▸ Task description:
Restate each of the lines given below, word for word.

▸ Dataset records:
··········
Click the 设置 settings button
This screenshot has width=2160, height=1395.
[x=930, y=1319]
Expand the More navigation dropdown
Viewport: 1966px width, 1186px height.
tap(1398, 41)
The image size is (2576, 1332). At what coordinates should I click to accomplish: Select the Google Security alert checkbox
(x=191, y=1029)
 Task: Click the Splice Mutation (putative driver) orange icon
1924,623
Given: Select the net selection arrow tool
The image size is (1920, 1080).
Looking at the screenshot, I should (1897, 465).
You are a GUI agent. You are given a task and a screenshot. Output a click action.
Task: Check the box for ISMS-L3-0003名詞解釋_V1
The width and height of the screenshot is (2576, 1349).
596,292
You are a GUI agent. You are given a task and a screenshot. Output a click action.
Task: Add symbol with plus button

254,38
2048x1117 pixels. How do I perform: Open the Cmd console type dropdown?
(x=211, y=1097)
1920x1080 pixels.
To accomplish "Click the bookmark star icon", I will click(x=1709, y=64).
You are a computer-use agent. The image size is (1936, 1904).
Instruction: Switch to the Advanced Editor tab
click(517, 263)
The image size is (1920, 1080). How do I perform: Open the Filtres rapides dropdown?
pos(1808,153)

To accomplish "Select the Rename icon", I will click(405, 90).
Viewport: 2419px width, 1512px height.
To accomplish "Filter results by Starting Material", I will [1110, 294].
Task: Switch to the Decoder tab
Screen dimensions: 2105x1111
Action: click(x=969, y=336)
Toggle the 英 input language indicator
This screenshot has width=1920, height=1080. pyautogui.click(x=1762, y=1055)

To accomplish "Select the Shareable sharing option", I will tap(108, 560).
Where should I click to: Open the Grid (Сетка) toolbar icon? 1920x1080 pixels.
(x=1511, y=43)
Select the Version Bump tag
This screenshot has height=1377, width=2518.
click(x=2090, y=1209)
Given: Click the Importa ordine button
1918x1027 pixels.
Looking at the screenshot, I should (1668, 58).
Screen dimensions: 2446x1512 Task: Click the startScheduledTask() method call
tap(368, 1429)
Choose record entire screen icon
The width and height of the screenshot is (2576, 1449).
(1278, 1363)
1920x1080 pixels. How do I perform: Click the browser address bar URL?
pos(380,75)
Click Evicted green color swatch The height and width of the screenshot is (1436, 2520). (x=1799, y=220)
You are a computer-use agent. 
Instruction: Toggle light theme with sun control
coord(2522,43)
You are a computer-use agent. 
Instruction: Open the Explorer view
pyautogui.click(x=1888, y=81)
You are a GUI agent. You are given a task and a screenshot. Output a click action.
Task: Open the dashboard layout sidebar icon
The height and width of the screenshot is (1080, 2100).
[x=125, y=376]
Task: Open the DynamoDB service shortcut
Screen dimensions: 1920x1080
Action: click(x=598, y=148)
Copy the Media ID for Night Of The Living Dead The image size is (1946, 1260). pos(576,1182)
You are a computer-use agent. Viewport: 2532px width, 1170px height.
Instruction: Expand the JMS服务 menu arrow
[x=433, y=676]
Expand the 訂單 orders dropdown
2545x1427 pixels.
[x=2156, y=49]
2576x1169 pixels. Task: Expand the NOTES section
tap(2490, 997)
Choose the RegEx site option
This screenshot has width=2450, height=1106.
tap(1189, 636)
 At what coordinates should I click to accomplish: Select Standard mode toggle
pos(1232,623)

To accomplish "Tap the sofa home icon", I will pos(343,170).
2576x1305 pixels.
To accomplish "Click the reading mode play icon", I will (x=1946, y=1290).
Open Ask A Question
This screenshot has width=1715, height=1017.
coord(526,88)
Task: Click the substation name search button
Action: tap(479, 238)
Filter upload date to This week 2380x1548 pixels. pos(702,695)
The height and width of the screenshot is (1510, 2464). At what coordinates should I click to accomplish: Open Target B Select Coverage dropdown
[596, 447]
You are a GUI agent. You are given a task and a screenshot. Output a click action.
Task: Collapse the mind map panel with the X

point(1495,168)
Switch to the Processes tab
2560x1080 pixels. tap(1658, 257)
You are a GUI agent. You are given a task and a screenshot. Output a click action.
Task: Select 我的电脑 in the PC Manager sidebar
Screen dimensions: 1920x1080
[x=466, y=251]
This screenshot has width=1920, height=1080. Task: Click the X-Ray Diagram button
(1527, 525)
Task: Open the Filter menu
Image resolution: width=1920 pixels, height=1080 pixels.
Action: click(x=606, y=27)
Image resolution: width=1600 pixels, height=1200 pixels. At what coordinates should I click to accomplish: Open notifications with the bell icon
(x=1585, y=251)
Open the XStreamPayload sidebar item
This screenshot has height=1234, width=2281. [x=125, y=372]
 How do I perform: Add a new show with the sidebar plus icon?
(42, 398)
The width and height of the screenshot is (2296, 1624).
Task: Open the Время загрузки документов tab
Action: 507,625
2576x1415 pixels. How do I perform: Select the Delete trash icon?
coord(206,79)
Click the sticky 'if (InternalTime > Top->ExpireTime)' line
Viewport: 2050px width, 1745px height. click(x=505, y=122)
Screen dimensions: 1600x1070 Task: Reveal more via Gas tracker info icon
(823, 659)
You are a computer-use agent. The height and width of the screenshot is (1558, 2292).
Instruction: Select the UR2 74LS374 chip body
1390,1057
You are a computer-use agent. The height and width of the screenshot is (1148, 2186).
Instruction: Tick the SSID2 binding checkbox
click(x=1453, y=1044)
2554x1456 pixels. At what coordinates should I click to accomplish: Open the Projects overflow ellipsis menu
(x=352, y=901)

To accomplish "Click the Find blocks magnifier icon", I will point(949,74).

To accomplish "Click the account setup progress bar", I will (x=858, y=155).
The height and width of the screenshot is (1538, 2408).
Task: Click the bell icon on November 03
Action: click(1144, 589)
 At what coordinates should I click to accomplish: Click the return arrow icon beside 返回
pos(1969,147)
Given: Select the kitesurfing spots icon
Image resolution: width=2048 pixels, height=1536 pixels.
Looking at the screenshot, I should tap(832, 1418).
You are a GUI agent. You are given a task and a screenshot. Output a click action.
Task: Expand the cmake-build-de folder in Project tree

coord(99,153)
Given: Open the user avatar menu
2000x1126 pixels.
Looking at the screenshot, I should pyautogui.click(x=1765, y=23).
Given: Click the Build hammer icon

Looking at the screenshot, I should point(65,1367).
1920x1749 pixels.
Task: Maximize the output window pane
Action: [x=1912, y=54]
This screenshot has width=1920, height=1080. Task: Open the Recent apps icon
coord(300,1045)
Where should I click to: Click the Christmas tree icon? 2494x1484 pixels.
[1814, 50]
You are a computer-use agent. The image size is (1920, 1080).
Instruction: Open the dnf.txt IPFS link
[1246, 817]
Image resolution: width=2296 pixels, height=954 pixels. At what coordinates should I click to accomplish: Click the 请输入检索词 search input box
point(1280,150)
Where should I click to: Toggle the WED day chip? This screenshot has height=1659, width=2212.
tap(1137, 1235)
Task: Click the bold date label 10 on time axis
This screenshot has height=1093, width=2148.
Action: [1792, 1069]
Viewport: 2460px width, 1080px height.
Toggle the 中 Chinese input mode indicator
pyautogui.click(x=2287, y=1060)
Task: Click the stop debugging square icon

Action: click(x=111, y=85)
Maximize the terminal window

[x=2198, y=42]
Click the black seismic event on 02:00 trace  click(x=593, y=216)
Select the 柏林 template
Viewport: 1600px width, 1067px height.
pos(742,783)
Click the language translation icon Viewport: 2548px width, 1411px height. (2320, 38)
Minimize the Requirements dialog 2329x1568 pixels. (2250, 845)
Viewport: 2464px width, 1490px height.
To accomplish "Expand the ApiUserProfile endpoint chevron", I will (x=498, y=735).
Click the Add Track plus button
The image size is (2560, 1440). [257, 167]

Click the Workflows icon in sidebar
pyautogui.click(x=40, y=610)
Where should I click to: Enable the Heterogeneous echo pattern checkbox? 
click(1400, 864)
··········
▸ Written reply:
Click the 设置 settings button
This screenshot has width=2160, height=1395.
[x=930, y=1319]
Expand the More navigation dropdown
Viewport: 1966px width, 1186px height.
tap(1398, 41)
The image size is (2576, 1332). At what coordinates should I click to accomplish: Select the Google Security alert checkbox
(x=191, y=1029)
 Task: Click the Splice Mutation (putative driver) orange icon
1924,623
Given: Select the net selection arrow tool
The image size is (1920, 1080).
Looking at the screenshot, I should (1897, 465).
You are a GUI agent. You are given a task and a screenshot. Output a click action.
Task: Check the box for ISMS-L3-0003名詞解釋_V1
The width and height of the screenshot is (2576, 1349).
596,292
You are a GUI agent. You are given a task and a screenshot. Output a click action.
Task: Add symbol with plus button

254,38
2048x1117 pixels. How do I perform: Open the Cmd console type dropdown?
(x=211, y=1097)
1920x1080 pixels.
To accomplish "Click the bookmark star icon", I will click(x=1709, y=64).
You are a computer-use agent. The image size is (1936, 1904).
Instruction: Switch to the Advanced Editor tab
click(517, 263)
The image size is (1920, 1080). How do I perform: Open the Filtres rapides dropdown?
pos(1808,153)

To accomplish "Select the Rename icon", I will click(405, 90).
Viewport: 2419px width, 1512px height.
To accomplish "Filter results by Starting Material", I will [1110, 294].
Task: Switch to the Decoder tab
Screen dimensions: 2105x1111
Action: click(x=969, y=336)
Toggle the 英 input language indicator
This screenshot has width=1920, height=1080. pyautogui.click(x=1762, y=1055)

To accomplish "Select the Shareable sharing option", I will tap(108, 560).
Where should I click to: Open the Grid (Сетка) toolbar icon? 1920x1080 pixels.
(x=1511, y=43)
Select the Version Bump tag
This screenshot has height=1377, width=2518.
click(x=2090, y=1209)
Given: Click the Importa ordine button
1918x1027 pixels.
Looking at the screenshot, I should (1668, 58).
Screen dimensions: 2446x1512 Task: Click the startScheduledTask() method call
tap(368, 1429)
Choose record entire screen icon
The width and height of the screenshot is (2576, 1449).
(1278, 1363)
1920x1080 pixels. How do I perform: Click the browser address bar URL?
pos(380,75)
Click Evicted green color swatch The height and width of the screenshot is (1436, 2520). (x=1799, y=220)
You are a computer-use agent. 
Instruction: Toggle light theme with sun control
coord(2522,43)
You are a computer-use agent. 
Instruction: Open the Explorer view
pyautogui.click(x=1888, y=81)
You are a GUI agent. You are given a task and a screenshot. Output a click action.
Task: Open the dashboard layout sidebar icon
The height and width of the screenshot is (1080, 2100).
[x=125, y=376]
Task: Open the DynamoDB service shortcut
Screen dimensions: 1920x1080
Action: click(x=598, y=148)
Copy the Media ID for Night Of The Living Dead The image size is (1946, 1260). pos(576,1182)
You are a computer-use agent. Viewport: 2532px width, 1170px height.
Instruction: Expand the JMS服务 menu arrow
[x=433, y=676]
Expand the 訂單 orders dropdown
2545x1427 pixels.
[x=2156, y=49]
2576x1169 pixels. Task: Expand the NOTES section
tap(2490, 997)
Choose the RegEx site option
This screenshot has width=2450, height=1106.
tap(1189, 636)
 At what coordinates should I click to accomplish: Select Standard mode toggle
pos(1232,623)

To accomplish "Tap the sofa home icon", I will pos(343,170).
2576x1305 pixels.
To accomplish "Click the reading mode play icon", I will (x=1946, y=1290).
Open Ask A Question
This screenshot has width=1715, height=1017.
coord(526,88)
Task: Click the substation name search button
Action: tap(479, 238)
Filter upload date to This week 2380x1548 pixels. pos(702,695)
The height and width of the screenshot is (1510, 2464). At what coordinates should I click to accomplish: Open Target B Select Coverage dropdown
[596, 447]
You are a GUI agent. You are given a task and a screenshot. Output a click action.
Task: Collapse the mind map panel with the X

point(1495,168)
Switch to the Processes tab
2560x1080 pixels. tap(1658, 257)
You are a GUI agent. You are given a task and a screenshot. Output a click action.
Task: Select 我的电脑 in the PC Manager sidebar
Screen dimensions: 1920x1080
[x=466, y=251]
This screenshot has width=1920, height=1080. Task: Click the X-Ray Diagram button
(1527, 525)
Task: Open the Filter menu
Image resolution: width=1920 pixels, height=1080 pixels.
Action: click(x=606, y=27)
Image resolution: width=1600 pixels, height=1200 pixels. At what coordinates should I click to accomplish: Open notifications with the bell icon
(x=1585, y=251)
Open the XStreamPayload sidebar item
This screenshot has height=1234, width=2281. [x=125, y=372]
 How do I perform: Add a new show with the sidebar plus icon?
(42, 398)
The width and height of the screenshot is (2296, 1624).
Task: Open the Время загрузки документов tab
Action: 507,625
2576x1415 pixels. How do I perform: Select the Delete trash icon?
coord(206,79)
Click the sticky 'if (InternalTime > Top->ExpireTime)' line
Viewport: 2050px width, 1745px height. click(x=505, y=122)
Screen dimensions: 1600x1070 Task: Reveal more via Gas tracker info icon
(823, 659)
You are a computer-use agent. The height and width of the screenshot is (1558, 2292).
Instruction: Select the UR2 74LS374 chip body
1390,1057
You are a computer-use agent. The height and width of the screenshot is (1148, 2186).
Instruction: Tick the SSID2 binding checkbox
click(x=1453, y=1044)
2554x1456 pixels. At what coordinates should I click to accomplish: Open the Projects overflow ellipsis menu
(x=352, y=901)

To accomplish "Click the Find blocks magnifier icon", I will point(949,74).

To accomplish "Click the account setup progress bar", I will (x=858, y=155).
The height and width of the screenshot is (1538, 2408).
Task: Click the bell icon on November 03
Action: click(1144, 589)
 At what coordinates should I click to accomplish: Click the return arrow icon beside 返回
pos(1969,147)
Given: Select the kitesurfing spots icon
Image resolution: width=2048 pixels, height=1536 pixels.
Looking at the screenshot, I should tap(832, 1418).
You are a GUI agent. You are given a task and a screenshot. Output a click action.
Task: Expand the cmake-build-de folder in Project tree

coord(99,153)
Given: Open the user avatar menu
2000x1126 pixels.
Looking at the screenshot, I should pyautogui.click(x=1765, y=23).
Given: Click the Build hammer icon

Looking at the screenshot, I should point(65,1367).
1920x1749 pixels.
Task: Maximize the output window pane
Action: [x=1912, y=54]
This screenshot has width=1920, height=1080. Task: Open the Recent apps icon
coord(300,1045)
Where should I click to: Click the Christmas tree icon? 2494x1484 pixels.
[1814, 50]
You are a computer-use agent. The image size is (1920, 1080).
Instruction: Open the dnf.txt IPFS link
[1246, 817]
Image resolution: width=2296 pixels, height=954 pixels. At what coordinates should I click to accomplish: Click the 请输入检索词 search input box
point(1280,150)
Where should I click to: Toggle the WED day chip? This screenshot has height=1659, width=2212.
tap(1137, 1235)
Task: Click the bold date label 10 on time axis
This screenshot has height=1093, width=2148.
Action: [1792, 1069]
Viewport: 2460px width, 1080px height.
Toggle the 中 Chinese input mode indicator
pyautogui.click(x=2287, y=1060)
Task: Click the stop debugging square icon

Action: click(x=111, y=85)
Maximize the terminal window

[x=2198, y=42]
Click the black seismic event on 02:00 trace  click(x=593, y=216)
Select the 柏林 template
Viewport: 1600px width, 1067px height.
pos(742,783)
Click the language translation icon Viewport: 2548px width, 1411px height. (2320, 38)
Minimize the Requirements dialog 2329x1568 pixels. (2250, 845)
Viewport: 2464px width, 1490px height.
To accomplish "Expand the ApiUserProfile endpoint chevron", I will (x=498, y=735).
Click the Add Track plus button
The image size is (2560, 1440). [257, 167]

Click the Workflows icon in sidebar
pyautogui.click(x=40, y=610)
Where should I click to: Enable the Heterogeneous echo pattern checkbox? 
click(1400, 864)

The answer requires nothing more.